- Title: HUNGARY: Traditional art of horseback archery enjoys revival
- Date: 9th August 2011
- Summary: (SOUNDBITE) (Hungarian) HORSEBACK ARCHERY CHAMPION, LAJOS KASSAI, SAYING: "Today we need to bring the children closer to the animal, even the animal is another planet for today's children. We need to show them that the horse is a living creature with feelings, with incredible strength and instincts. Every year we have to take the children to the horse from more and more of a distance, and this is why I fear that there will be serious problems with the rising generations."
- Embargoed: 24th August 2011 13:00
- Location: Hungary, Hungary
- Country: Hungary
- Topics: Sports
- Reuters ID: LVAE5Q4E1ERD2P77UA8G9CMB141N
- Story Text: Wearing the costumes of the ancient Hungarians who once conquered the Carpathian Basin, actors are practising horseback archery skills for an upcoming horse theatre show called "The Conquest". They are being trained in the Kassai Horseback Archery School ran by world champion and founder of modern horseback archery Lajos Kassai.
Hungarian tribesmen once kept Europe in fear with their fierce horseback archery - "God save us from the arrows of the Hungarians" went the saying in the 9th-10th century. But later the art of horseback archery all but disappeared in history.
At the end of the 1980s, Kassai reconstructed the bow from the time of the Hungarian conquest in the 9th century and started its production. He also created the code of competition rules for horseback archery, and from the beginning of the 1990s started to spread the new sport first in Hungary, then in Europe, the USA and Canada.
Kassai won all home and world competitions and set four Guinness Book records. In 2006 with changed horses he practised horseback archery for 24 hours non-stop.

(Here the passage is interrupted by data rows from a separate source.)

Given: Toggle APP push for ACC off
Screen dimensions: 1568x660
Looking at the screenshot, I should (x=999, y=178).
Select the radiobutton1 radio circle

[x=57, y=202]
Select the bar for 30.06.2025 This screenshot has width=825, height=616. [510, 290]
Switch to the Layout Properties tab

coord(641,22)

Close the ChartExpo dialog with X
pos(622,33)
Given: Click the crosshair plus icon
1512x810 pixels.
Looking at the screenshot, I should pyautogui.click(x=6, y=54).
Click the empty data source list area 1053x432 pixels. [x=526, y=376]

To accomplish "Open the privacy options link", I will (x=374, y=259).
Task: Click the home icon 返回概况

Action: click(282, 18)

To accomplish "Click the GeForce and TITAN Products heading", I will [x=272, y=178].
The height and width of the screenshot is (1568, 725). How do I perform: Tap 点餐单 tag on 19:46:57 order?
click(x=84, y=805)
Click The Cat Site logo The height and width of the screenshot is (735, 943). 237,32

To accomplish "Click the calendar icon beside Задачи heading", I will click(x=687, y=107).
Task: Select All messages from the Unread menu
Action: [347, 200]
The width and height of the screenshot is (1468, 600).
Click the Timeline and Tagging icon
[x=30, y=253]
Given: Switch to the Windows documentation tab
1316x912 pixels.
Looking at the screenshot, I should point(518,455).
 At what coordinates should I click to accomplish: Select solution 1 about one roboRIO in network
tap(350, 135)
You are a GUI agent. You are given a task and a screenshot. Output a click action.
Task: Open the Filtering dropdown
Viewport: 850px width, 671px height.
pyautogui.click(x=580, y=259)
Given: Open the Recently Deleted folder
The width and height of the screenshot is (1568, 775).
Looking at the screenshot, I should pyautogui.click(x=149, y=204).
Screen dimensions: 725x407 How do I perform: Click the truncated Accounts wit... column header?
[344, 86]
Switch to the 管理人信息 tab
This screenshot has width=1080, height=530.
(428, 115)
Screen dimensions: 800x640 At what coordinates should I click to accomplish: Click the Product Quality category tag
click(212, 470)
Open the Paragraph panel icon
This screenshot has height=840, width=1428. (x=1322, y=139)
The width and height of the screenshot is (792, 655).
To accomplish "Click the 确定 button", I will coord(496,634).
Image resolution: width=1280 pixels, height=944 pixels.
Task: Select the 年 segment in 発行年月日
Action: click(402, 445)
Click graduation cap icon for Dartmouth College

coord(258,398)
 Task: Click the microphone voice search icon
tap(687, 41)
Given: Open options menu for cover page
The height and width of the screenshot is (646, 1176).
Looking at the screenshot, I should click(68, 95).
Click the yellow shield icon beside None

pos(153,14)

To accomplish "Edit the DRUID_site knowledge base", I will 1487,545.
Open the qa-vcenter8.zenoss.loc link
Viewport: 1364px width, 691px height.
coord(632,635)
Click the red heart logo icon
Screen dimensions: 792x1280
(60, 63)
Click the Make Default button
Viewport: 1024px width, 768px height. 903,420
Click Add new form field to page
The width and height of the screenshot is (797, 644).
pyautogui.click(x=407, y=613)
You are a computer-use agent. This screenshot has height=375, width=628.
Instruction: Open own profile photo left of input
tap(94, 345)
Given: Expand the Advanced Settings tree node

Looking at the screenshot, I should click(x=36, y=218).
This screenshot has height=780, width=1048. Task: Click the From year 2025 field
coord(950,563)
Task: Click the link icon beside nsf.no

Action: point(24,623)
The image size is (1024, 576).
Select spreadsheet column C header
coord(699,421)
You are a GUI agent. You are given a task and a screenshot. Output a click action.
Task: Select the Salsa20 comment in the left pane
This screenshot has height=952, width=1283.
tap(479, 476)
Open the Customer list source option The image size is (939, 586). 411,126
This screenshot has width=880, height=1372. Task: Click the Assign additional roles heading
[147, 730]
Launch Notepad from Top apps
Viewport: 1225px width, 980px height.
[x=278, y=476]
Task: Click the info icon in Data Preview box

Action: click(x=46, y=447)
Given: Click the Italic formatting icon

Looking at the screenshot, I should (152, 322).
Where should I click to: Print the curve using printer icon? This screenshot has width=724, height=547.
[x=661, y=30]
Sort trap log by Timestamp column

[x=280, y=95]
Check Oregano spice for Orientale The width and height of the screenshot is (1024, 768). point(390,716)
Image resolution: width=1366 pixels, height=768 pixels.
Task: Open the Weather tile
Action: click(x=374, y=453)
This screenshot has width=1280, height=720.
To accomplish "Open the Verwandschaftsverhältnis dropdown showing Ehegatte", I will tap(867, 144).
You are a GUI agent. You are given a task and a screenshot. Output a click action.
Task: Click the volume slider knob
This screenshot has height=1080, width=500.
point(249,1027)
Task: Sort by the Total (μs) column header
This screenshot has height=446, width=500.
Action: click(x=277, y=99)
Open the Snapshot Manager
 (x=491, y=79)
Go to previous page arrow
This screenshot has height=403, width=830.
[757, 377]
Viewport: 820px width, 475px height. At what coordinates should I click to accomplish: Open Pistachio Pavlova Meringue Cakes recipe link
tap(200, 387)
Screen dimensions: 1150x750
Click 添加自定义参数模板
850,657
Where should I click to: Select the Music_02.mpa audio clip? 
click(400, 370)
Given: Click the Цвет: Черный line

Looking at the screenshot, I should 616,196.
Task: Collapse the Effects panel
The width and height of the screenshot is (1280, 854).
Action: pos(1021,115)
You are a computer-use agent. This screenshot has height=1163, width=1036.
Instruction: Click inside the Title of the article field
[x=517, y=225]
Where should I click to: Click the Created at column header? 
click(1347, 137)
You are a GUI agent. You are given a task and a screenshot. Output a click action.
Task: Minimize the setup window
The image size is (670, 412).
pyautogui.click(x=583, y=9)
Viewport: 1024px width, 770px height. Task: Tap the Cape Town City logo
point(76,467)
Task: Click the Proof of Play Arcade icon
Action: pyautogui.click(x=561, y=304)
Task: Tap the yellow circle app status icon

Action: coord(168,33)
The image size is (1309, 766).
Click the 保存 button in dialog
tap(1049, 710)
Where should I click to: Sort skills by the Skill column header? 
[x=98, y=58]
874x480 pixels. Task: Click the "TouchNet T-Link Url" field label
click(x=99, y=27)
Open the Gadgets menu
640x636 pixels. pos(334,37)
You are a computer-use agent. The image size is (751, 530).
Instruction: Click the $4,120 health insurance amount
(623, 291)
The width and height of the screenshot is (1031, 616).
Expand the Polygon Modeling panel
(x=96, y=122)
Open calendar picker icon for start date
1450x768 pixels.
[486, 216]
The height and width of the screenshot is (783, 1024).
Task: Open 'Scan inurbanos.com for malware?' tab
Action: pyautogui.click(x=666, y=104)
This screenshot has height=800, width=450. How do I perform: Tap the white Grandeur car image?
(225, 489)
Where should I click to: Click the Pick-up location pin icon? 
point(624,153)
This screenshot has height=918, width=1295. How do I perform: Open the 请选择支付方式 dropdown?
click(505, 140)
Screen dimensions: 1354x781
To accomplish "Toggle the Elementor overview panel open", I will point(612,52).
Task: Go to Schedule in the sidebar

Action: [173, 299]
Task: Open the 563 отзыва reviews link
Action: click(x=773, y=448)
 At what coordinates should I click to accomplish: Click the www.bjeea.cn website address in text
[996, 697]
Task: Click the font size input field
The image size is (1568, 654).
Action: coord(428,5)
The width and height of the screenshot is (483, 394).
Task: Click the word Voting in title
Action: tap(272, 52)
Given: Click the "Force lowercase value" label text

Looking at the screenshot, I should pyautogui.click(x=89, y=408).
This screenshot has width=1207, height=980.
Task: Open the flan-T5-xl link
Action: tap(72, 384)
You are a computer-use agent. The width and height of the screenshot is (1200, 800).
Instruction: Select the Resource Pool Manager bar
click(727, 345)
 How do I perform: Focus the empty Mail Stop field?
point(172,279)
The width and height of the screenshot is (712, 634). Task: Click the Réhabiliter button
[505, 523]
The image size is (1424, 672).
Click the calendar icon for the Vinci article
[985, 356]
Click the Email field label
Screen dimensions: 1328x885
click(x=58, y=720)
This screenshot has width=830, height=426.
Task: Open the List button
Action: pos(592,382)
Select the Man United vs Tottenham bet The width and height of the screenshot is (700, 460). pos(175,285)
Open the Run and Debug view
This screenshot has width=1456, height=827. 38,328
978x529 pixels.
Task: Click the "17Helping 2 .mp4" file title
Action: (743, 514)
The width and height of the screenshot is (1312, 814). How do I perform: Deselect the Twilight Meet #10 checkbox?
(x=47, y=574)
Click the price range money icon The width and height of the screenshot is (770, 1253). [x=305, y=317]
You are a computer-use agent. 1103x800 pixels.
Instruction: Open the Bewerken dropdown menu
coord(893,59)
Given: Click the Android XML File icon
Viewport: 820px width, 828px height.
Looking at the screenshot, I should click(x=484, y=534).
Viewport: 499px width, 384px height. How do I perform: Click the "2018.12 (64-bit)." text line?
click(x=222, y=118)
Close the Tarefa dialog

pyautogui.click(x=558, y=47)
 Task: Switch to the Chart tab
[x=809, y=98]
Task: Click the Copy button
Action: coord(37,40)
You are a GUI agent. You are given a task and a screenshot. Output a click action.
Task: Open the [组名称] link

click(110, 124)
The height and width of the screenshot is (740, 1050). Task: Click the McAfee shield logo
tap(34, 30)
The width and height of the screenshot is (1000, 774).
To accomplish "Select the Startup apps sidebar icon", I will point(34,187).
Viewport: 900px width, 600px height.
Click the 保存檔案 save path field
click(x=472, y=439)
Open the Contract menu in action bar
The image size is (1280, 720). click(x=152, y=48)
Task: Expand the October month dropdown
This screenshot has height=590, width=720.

"For some strange reason, the horseback archery which once created and crushed empires had been forgotten till I revived it. The modern age history of horseback archery began in this valley, this is where I started to get deeply involved with the martial art of our ancestors, Kassai said.
His horseback archery school is dedicated to preserve horseback archery as a cultural heritage, a martial art and a sport. It currently has 300 students not only from Hungary but also Romania, Spain, Germany and Canada among others. The interest is growing each year, Kassai says.
But training young people is getting harder every year because the general physical condition of the new generations is deteriorating, Kassai added. They need to start the training at the very basics.
"Today we need to bring the children closer to the animal, even the animal is another planet for today's children. We need to show them that the horse is a living creature with feelings, with incredible strength and instincts. Every year we have to take the children to the horse from more and more of a distance, and this is why I fear that there will be serious problems with the rising generations," Kassai said.
During the training Kassai teaches his students special techniques necessary for being able to shoot from horseback as well as how to get to know and to feel the horses For many students, horseback archery is much more than just a challenging sport. It is a matter of national identity and pride, a way of continuing ancient traditions. Matyas Kovacs is one of them.
"The main thing is that we should not try just to imitate what our ancestors did but we should do exactly the same and then we can become like our ancestors and this is what really sticks to our mind and this is what we can follow" Kovacs said.